Белый край обрывался сразу. Плиты ещё были — и их уже не было. Под лодкой открылась светлая пустота, такая прозрачная, что сначала казалось: это и не глубина вовсе, просто вода забыла дать глазу опору. Небо отражалось сверху, солнце входило сверху, белый камень уходил сбоку вниз — а дна всё равно не было. У пляжа, где я год учился нырять, через тридцать шагов день начинал тухнуть под животом; синий обрыв забирал свет, и тело знало, что ниже холод, темнота и предел. Здесь день не гас. Он стоял в воде до такой глубины, куда обычному дню лезть не положено, и глаз раз за разом тянулся найти дно и соскальзывал в светлую пустоту. У тёмного обрыва тело сжималось загодя, само. Здесь оно не сжималось, и от этой несжатости под ложечкой тянуло холодом.

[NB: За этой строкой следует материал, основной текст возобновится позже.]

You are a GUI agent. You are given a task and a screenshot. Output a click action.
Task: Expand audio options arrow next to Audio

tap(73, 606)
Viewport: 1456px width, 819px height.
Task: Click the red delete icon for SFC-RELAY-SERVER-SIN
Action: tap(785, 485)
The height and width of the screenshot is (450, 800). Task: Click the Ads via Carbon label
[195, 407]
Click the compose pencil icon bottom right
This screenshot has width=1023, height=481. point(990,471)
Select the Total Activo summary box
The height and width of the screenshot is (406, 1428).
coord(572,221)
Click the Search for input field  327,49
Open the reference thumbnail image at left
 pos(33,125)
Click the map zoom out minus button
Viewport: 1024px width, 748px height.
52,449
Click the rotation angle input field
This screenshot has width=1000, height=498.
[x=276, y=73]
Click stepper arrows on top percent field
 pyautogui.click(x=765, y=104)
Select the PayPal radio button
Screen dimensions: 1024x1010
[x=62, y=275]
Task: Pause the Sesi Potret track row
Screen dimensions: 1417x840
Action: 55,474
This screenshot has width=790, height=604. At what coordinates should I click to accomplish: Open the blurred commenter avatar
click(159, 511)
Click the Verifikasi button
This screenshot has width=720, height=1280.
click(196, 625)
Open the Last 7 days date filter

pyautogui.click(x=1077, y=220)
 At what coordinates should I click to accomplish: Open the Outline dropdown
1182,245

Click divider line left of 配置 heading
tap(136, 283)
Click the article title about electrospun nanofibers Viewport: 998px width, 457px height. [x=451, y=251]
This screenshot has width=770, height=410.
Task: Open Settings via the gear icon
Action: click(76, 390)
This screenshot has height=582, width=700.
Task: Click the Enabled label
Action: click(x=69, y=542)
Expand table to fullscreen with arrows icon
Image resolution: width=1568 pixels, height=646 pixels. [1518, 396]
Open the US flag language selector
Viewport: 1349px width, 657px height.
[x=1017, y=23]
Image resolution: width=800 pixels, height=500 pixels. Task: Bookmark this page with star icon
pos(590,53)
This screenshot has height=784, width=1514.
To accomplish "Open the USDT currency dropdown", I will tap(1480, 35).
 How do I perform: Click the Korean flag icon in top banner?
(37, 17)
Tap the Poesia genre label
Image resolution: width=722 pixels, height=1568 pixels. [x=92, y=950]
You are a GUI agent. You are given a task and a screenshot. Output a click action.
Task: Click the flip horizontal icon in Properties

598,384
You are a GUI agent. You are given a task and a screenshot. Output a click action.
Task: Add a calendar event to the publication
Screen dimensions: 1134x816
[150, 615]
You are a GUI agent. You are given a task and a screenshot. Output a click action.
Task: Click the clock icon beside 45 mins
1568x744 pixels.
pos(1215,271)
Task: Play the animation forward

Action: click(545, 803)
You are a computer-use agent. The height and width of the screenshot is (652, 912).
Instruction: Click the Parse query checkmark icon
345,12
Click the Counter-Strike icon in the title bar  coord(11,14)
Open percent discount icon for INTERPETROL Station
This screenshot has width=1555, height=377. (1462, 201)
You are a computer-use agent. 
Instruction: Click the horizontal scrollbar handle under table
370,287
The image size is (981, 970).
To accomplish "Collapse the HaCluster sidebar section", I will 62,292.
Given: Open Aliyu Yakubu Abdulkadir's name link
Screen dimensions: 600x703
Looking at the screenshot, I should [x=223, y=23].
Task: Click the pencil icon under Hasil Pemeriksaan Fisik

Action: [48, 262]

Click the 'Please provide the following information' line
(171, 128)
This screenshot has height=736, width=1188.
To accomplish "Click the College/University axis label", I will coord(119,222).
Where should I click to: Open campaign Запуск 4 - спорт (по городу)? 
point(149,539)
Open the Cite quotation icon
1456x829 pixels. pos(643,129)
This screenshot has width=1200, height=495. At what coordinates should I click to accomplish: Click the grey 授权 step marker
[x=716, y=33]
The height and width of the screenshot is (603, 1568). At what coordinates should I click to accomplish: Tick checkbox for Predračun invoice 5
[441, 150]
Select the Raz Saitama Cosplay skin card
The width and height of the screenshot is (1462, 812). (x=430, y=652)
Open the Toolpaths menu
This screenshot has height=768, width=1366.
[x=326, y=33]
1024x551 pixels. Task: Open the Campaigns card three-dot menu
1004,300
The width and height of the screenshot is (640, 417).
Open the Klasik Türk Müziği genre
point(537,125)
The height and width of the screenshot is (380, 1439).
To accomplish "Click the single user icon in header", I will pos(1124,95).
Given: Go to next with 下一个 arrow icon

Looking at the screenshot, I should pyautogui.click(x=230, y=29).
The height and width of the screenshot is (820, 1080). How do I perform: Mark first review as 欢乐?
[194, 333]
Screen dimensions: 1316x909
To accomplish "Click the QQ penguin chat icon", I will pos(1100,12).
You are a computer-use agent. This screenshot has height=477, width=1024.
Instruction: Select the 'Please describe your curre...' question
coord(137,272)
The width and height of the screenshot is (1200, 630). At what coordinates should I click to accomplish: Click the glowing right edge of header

— Хорошее место, — сказал я. — Для тех, кто хочет умереть красиво и с видом.
Бардил не обернулся. В груди у него коротко толкнулся низкий звук, почти смех, но рука на верёвке не дрогнула.
Храм вырос впереди медленно, хотя весь год казался издалека одной белой раной у горла бухты.
Сначала купол. Рваный, с проломом, из которого торчали обломанные рёбра камня. Потом обходы вокруг него — полукруглые, с колоннами, с резными поясами, изъеденными солью. Потом стены, уходящие вниз, в светлую толщу воды. Вблизи стало ясно, насколько он огромен. Из города он белел точкой, игрушкой для глаза. Рядом с ним лодка сделалась щепкой, а мы — двумя мокрыми дурнями, которые решили потрогать горло спящего зверя.
Камень был белый, но не весь одинаковый. Там, где море годами било прямо, он стал серым, ноздреватым, солёным до крошки. В щелях висели тёмные водоросли, по нижним карнизам ползли ракушки, в выбоинах стояла вода. А в живых местах, куда соль не добралась до конца, резьба оставалась такой точной, что у меня пальцы сами вспомнили резец. Фигуры на фризах не были плоскими знаками. Там были тела: конская грудь, напряжённая перед рывком; ястребиная шея, выведенная так тонко, что даже обломанное крыло ещё держало полёт; лев, которого соль съела почти до ребристой тени, но челюсть у него всё ещё помнила силу; бычья морда, расколотая через глаз и рог, с трещиной, куда уходила тень; гепард — почти целый, узкий, длинный, с мордой к открытому морю, будто века воды не убедили его отвернуться.
Я смотрел на них и думал о мастерах. О руках, которые выводили эту живую каменную плоть, не зная, что когда-нибудь по ней будет ходить соль. О том, как долго надо было работать, чтобы храм выдержал море и всё равно оставался храмом, а не грудой белого мусора. Остатки золота держались в глубоких выемках; местами видны были гнёзда под цветной камень, давно выбитый или вымытый; солнечные круги на поясах то вспыхивали, то гасли от ряби. Узкие отверстия в куполе и стенах сперва казались ранами. Потом я увидел, что часть из них вырезана рукой, а не бедой. Круглые окна, наклонные каменные глотки, длинные прорези — всё было направлено к свету; воздух тут шёл вторым делом. Храм был построен так, чтобы солнце входило внутрь не как получится. По воле мастера.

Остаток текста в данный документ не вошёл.